Beyond the pans are marshes, where we saw storks and herons, and a flock of shoveler ducks conveniently flew in front of a rainbow.
On our way out we stopped to see pans filled with different gull species, black-backed, slender billed, mediterranean, black-headed. A cormorant watched us from its perch.
From the East Tavira salt pans we headed West, through town, a quick toilet break, then out to Santa Luzia. The tide was out, and we didn’t see much more – except an azure magpie and a very exciting hoopoe – such a stunning bird.
Now the plan for the rest of the day was that Samantha and Conway would return to the hotel and Ray and I would drive onwards to Faro for some more birdwatching. But the heavens opened and the downpour killed any chance of seeing birds, “no self-respecting raptor would be out in this”, Ray said, so we called it off and paid for a half day.
The rain cleared up around 6pm, when we headed into town for our last night in Tavira. Many restaurants are closed on Mondays, we did our research, found a family friendly place – Food Factory – and headed straight there – a little out of town it took some walking from the car – but on arrival all was dark – the hours online and on the door said open, but it most definitely was not.
By the time we were back in town all the good places were full and it was late. We tried place after place, and ended up squeezing onto a dimly lit table at the front of Tavira Lounge, where the tube-lighting in the ice cream bar turned everything an odd greeny-yellow. We ordered a Portuguese salad and bruschetta, milkshake and cheesecake. And a plate of rice to give Conway something of substance. A peculiar meal all round.
On the drive home Conway fell asleep, for one last time we drove out of Tavira, across the bridge, out and up towards our hotel, driving on the right, in the dark, following the winding road back to our room.
Our flight out was mid-afternoon, we didn’t need to checkout until midday. We leisurely packed, had breakfast, and drank cola by the pool, the sunshine a little milder now.

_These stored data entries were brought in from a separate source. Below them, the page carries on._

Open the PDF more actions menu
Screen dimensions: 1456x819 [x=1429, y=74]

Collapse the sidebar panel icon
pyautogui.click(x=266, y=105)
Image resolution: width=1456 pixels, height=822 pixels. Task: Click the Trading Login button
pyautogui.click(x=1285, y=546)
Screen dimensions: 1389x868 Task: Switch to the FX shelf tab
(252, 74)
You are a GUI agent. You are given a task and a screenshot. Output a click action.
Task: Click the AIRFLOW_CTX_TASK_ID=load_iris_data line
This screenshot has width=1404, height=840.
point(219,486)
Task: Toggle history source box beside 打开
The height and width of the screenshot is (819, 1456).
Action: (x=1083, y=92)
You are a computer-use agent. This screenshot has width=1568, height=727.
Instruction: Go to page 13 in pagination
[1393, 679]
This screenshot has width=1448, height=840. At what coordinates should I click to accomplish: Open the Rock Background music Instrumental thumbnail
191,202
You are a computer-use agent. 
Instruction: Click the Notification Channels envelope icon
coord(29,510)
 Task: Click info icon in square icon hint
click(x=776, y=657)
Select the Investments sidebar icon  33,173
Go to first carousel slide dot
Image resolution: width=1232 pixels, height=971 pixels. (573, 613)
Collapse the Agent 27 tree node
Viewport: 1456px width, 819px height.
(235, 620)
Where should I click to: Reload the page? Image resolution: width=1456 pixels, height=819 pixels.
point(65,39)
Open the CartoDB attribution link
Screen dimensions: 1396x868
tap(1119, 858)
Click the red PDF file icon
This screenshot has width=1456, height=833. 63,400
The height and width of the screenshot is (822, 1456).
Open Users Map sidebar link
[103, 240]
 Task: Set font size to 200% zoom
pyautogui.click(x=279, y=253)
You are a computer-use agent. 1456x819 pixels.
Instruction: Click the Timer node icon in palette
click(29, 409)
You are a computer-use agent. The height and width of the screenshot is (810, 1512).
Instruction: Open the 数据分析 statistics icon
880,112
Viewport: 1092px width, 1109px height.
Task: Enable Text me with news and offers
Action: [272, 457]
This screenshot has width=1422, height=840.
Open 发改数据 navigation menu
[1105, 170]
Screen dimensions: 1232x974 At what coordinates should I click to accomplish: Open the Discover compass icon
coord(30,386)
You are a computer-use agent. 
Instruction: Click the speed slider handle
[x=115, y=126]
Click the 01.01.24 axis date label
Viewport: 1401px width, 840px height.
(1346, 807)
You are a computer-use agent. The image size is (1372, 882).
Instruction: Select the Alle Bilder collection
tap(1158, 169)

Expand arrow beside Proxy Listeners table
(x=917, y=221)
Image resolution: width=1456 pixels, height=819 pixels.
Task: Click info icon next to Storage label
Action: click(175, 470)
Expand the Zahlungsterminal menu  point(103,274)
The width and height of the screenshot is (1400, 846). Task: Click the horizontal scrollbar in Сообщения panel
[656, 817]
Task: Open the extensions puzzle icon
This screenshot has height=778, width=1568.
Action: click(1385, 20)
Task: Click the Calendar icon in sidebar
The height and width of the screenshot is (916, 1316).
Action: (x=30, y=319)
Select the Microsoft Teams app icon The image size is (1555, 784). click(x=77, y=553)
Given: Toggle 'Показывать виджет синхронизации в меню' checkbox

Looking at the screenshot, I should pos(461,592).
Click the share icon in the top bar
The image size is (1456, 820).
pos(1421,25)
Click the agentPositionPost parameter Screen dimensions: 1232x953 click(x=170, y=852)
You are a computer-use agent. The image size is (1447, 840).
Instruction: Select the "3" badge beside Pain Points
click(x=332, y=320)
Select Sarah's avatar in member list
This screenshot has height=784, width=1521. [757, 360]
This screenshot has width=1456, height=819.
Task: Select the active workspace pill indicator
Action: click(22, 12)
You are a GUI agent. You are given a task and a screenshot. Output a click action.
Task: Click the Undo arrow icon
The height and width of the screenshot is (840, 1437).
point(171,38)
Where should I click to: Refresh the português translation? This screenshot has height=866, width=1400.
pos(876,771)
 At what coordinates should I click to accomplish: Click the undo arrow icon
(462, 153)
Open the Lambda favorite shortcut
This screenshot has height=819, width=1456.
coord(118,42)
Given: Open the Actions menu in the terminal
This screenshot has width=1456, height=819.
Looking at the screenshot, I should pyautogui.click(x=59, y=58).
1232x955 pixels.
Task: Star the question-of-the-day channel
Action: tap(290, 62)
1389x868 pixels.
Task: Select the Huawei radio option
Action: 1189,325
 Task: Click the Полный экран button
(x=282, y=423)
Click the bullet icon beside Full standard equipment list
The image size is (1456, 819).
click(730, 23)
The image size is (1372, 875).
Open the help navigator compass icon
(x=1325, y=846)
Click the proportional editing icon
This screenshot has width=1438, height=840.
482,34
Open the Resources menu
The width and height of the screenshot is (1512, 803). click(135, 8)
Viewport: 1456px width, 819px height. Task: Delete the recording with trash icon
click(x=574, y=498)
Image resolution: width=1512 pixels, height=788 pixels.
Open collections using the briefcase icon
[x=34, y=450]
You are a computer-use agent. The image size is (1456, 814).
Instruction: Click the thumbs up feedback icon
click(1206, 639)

The drive to Faro airport was uneventful, we tried to hand the car back to the wrong rental company, but otherwise all went well. At the airport we scoffed down some pizza, amidst revelling England fans who’d travelled to see the football team beat Spain in Valencia, and boarded our flight back to Gatwick and home to Brighton.
Our brief foray to Southern Europe and warmer climes was over.